Conflicts of interest: James Frampton is a salaried employee of Adis/Springer, is responsible for the article content and declares no relevant conflicts of interest.
Additional information about this Adis Drug Review can be found here.
Pazopanib (Votrient®), an orally administered multi-targeted tyrosine kinase inhibitor that predominantly inhibits vascular endothelial growth factor receptor-1, -2 and -3, platelet-derived growth factor receptor-α and -β, and the stem cell factor receptor c-Kit, is approved in the EU, the USA and other countries for the treatment of advanced renal cell carcinoma (RCC).
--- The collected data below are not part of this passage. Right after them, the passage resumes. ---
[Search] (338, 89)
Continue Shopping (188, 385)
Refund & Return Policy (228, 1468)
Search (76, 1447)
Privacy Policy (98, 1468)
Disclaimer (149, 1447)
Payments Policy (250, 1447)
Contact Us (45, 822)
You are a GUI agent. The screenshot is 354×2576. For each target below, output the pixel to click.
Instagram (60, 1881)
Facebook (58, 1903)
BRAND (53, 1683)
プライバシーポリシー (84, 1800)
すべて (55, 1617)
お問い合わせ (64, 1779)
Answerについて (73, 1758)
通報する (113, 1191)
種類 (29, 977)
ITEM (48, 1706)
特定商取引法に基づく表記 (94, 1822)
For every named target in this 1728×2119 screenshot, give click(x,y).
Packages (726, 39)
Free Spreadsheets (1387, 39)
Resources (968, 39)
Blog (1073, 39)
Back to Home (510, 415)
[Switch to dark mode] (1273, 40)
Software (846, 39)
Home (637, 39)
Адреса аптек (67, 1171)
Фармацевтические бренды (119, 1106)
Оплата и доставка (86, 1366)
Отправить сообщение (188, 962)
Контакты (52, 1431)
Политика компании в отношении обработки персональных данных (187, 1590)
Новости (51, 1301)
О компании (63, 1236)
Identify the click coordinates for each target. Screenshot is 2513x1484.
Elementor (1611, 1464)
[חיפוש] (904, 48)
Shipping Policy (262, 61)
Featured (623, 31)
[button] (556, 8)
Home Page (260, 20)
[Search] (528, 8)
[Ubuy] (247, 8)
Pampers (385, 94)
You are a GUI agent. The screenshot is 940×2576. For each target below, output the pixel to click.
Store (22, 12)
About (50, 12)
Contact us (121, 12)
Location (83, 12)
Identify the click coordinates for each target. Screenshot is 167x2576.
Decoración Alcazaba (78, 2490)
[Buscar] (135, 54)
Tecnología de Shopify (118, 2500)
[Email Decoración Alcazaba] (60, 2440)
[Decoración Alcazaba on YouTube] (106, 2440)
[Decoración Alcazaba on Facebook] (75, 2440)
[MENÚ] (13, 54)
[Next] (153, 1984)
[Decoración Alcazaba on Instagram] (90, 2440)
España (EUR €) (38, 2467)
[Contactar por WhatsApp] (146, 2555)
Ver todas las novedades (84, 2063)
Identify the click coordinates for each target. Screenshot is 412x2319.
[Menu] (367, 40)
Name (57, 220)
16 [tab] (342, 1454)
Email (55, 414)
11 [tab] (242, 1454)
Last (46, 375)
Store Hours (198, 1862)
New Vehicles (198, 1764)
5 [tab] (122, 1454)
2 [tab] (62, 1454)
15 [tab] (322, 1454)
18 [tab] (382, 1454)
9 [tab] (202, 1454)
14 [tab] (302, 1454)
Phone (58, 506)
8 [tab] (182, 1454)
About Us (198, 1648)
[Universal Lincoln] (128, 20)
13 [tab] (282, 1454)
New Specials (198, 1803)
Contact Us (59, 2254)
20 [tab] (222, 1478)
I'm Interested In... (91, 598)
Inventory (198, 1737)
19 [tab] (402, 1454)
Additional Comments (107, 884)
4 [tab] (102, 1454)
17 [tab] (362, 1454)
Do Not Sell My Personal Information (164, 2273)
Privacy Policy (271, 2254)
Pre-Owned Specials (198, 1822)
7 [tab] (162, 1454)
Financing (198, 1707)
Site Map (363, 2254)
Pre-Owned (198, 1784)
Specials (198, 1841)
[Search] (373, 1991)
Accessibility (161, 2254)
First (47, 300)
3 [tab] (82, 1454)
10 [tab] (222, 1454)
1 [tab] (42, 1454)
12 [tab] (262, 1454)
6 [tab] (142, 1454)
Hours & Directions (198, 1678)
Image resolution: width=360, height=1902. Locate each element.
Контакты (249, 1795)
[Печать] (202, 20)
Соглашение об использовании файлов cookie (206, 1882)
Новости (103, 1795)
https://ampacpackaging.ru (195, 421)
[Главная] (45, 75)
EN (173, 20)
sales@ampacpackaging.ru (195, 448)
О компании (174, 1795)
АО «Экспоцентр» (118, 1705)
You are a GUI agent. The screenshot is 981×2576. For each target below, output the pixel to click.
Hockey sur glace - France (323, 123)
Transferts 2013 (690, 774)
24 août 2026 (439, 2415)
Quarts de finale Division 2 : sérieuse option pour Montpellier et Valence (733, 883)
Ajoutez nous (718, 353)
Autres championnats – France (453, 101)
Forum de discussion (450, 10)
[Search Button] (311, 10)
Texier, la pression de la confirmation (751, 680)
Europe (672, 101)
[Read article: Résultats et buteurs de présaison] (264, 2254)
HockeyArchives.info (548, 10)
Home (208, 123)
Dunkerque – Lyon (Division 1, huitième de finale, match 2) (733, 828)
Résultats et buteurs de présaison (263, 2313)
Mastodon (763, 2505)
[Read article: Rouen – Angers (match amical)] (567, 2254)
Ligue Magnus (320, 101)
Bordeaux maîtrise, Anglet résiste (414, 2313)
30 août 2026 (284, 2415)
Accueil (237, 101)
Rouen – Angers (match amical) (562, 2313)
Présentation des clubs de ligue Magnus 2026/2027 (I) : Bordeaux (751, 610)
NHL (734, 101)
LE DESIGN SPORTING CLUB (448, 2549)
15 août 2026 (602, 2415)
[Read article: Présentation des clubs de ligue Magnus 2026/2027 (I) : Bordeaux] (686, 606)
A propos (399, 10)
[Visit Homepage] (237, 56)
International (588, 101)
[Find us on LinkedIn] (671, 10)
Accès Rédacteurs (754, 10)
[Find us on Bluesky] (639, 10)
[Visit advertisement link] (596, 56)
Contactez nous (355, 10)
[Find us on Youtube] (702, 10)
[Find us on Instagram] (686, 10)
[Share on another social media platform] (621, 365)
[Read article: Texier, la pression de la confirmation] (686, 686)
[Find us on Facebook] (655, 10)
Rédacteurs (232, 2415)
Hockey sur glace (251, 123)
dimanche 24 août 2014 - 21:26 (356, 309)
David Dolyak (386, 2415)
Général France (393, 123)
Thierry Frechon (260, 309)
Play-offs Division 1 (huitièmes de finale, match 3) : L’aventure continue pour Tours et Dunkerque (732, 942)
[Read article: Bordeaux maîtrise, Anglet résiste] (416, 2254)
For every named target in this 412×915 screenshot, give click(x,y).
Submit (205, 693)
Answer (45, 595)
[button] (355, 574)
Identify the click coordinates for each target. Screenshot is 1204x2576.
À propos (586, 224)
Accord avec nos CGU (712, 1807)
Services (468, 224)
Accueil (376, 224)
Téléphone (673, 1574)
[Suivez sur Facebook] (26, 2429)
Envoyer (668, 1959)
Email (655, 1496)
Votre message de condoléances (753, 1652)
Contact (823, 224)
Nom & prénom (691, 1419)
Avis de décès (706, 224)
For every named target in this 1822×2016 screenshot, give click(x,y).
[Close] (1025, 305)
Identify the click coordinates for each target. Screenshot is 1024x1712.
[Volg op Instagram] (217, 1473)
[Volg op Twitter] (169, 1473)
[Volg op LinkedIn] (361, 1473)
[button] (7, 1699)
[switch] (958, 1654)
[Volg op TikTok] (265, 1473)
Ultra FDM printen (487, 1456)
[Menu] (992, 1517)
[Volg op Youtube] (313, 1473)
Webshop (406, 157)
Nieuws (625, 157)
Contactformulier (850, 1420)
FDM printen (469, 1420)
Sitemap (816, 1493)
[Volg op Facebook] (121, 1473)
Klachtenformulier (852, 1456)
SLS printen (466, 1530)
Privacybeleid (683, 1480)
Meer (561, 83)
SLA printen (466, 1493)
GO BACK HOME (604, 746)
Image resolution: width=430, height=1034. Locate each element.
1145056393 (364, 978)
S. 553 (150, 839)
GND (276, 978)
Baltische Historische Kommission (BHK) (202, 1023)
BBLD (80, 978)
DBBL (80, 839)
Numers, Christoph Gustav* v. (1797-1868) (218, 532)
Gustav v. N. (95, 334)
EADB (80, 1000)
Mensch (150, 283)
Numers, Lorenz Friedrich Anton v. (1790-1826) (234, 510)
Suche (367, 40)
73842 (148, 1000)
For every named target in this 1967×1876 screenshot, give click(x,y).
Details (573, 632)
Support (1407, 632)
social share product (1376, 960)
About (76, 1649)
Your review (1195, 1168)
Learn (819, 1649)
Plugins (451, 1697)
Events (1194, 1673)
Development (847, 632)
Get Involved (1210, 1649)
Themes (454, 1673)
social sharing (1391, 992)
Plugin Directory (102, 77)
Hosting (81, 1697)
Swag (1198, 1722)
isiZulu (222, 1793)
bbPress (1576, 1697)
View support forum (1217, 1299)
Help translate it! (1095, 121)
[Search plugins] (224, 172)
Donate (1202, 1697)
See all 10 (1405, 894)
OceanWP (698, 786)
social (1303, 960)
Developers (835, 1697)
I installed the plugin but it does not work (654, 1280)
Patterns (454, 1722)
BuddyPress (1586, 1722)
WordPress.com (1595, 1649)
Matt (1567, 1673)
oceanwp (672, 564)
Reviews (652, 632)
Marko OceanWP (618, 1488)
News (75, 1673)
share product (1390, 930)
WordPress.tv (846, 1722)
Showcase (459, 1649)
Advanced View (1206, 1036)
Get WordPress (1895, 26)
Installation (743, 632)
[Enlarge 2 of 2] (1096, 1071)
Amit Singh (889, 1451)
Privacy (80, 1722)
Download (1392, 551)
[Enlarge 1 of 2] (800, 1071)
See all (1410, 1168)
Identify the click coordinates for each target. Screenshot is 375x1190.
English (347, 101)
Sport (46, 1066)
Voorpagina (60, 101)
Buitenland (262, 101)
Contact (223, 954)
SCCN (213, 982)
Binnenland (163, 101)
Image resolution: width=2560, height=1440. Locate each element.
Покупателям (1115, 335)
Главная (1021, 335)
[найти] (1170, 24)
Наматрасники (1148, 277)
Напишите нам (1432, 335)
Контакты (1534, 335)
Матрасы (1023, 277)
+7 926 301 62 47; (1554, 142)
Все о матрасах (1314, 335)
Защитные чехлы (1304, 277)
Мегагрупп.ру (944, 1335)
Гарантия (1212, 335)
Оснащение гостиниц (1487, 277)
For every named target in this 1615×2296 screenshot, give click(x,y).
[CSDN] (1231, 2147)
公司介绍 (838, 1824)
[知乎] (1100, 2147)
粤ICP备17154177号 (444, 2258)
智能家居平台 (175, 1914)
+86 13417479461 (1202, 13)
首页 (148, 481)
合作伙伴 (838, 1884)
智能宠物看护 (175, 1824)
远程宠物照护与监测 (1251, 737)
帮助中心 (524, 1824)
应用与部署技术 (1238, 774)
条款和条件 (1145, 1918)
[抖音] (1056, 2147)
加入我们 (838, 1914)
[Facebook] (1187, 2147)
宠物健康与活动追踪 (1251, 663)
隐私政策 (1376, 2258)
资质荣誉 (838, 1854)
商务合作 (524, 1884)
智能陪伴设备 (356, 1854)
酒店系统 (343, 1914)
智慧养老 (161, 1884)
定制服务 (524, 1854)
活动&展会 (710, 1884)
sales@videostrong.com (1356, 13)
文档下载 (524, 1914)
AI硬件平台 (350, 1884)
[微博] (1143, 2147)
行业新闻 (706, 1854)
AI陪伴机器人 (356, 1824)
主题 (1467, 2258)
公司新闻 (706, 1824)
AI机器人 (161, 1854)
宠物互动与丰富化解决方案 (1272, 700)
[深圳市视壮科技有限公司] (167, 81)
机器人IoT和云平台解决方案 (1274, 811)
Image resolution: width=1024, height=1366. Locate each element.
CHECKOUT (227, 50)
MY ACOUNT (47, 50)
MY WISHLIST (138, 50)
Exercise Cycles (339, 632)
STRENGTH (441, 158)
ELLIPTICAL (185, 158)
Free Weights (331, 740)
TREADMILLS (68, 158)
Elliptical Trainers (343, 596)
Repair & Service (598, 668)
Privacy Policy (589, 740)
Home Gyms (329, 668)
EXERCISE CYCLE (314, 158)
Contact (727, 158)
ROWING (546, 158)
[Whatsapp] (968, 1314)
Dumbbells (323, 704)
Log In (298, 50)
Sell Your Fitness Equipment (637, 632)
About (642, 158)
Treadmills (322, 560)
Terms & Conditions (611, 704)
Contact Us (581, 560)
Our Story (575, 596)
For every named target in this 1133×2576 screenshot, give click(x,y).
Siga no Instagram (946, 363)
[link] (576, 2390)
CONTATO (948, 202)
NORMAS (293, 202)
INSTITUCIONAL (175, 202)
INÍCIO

In randomized controlled trials in patients with advanced, predominantly clear-cell RCC, pazopanib significantly improved progression-free survival (PFS) compared with placebo in both treatment-naïve and cytokine-pretreated patients and, as a first-line therapy, was noninferior to intermittent sunitinib with respect to PFS. However, pazopanib had a tolerability profile that was distinguishable from that of sunitinib, based on lower incidences of most adverse events, particularly those associated with discomfort, such as fatigue, hand-foot syndrome and stomatitis. Consistent with this, health-related quality of life (HR-QOL) measures evaluating fatigue, hand/foot soreness and mouth/throat soreness significantly favoured pazopanib over sunitinib. In addition, significantly more patients expressed a preference for pazopanib over sunitinib, primarily because of better overall HR-QOL and less fatigue. Efficacy and tolerability findings from these prospective clinical trials have been substantiated by evidence from a number of retrospective studies evaluating unselected real-world patients with metastatic RCC who received pazopanib (or sunitinib) as a first-line therapy. Thus, data from clinical trials supplemented with that from clinical practice support the use of pazopanib as a standard or alternative first-line treatment for advanced or metastatic RCC. Access to the full article can be found here.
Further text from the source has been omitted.